A couple weeks later, a prostate-specific antigen (PSA) confirmed that Custer had a “very, very aggressive cancer of the prostate.”
“He told me, ‘We need to do something now.’ You don’t have time for that vacation to the Bahamas to visit with your favorite nephew. You need to get this done now,” Custer told Metro New York. “I about fell off my chair. It is so hard to describe — it still is. I must have been crying for some time because I remember snapping out of it when I felt his hand.
“He was handing me tissues. I just wanted to crawl up. Just wanted to crawl up.”
A bone scan later revealed the cancer hadn’t spread elsewhere.
Originally, he didn’t want to have surgery and asked about other options. The answer was, “OK, then you will die.” Three weeks later, on Aug. 15, Custer was in surgery at Lenox Hill Hospital in a robotic operation by Dr. David Samadi, who developed the technique.
At 11:12 a.m. the next day, he walked out of the hospital under his own power.

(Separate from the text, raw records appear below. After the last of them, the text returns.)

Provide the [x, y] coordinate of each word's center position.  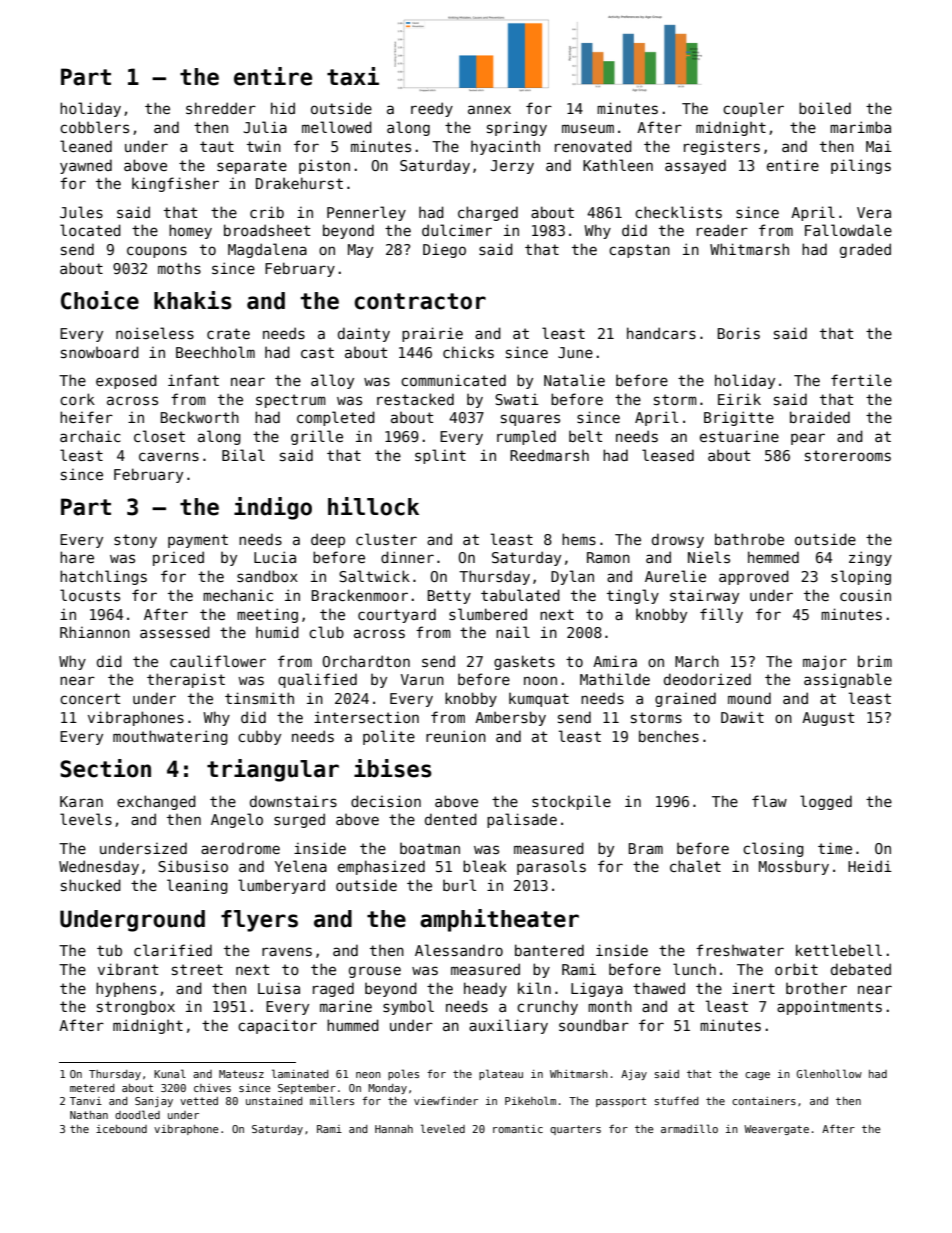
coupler [753, 109]
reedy [432, 109]
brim [875, 661]
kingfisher [175, 184]
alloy [332, 381]
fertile [861, 380]
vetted [199, 1101]
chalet [695, 866]
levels [86, 819]
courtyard [397, 615]
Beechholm [215, 352]
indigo [273, 508]
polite [389, 737]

Among those who reached out to him was St. John's head basketball coach Steve Lavin, who is also a survivor of prostate cancer after being diagnosed two years ago.
Custer has a new appreciation for life, realizing that without an annual physical and prostate check he would be looking at a much different life expectancy. Several weeks following the surgery, he was cleared to walk up and down his street outside his home in north Jersey. It was a little bit of exercise, something he has done hundreds of times before and had taken for granted.

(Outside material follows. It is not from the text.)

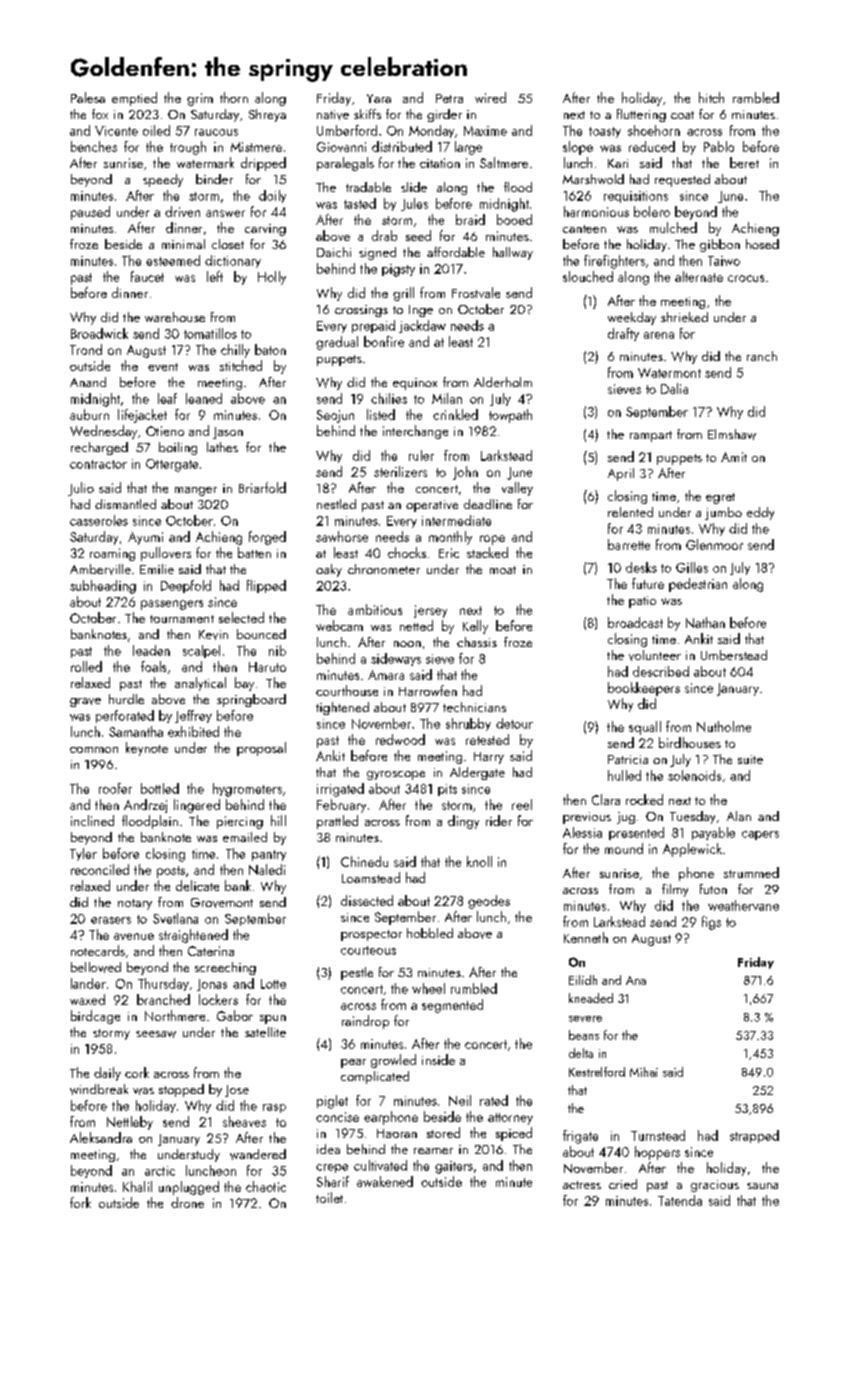  Describe the element at coordinates (489, 902) in the image. I see `geodes` at that location.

“[I] really felt the sun for the first time in my life on my face,” Custer said. “I really felt it.”
That appreciation has led him to enjoy simple moments with his sons, ages 10, 9 and 3.
“When I tuck them in at night, sometimes I just stand there and watch them in bed for a minute,” Custer said. “They're like, 'Dad, what's up? Why are you staring?' I just watch them sleep. I'd never do that. There was a time a few months ago when I didn't know if I'd live to see them married. Would I live to see them graduate? Even be teenagers? I just didn't know.”
One month later, he met with Samadi again for another PSA and got a call a few days later: He was completely clear of cancer.
“I just said, ‘Thank you, Jesus.’ I was relieved,” Custer said. “I probably cried again.”
He returned to work on “Geico SportsNite” and “Jets Nation” and he’s back to working out again — “Thank God,” he says — but there are changes. He can only eat red meat every few months and his dairy intake has been significantly cut back.
He will need to take a PSA once every three months over the course of the next year just to make sure he’s beaten cancer. Deep down, he says this is a “mental disease” as well as a physical one.
“I don’t care if you’re white, black or Latin. As a man, you need to do this,” Custer said. “Get checked. I know, I get it. I know, a lot of guys don’t want that. I didn’t want some doctor poking me back there. Get over that, man. I did. It saved my life.”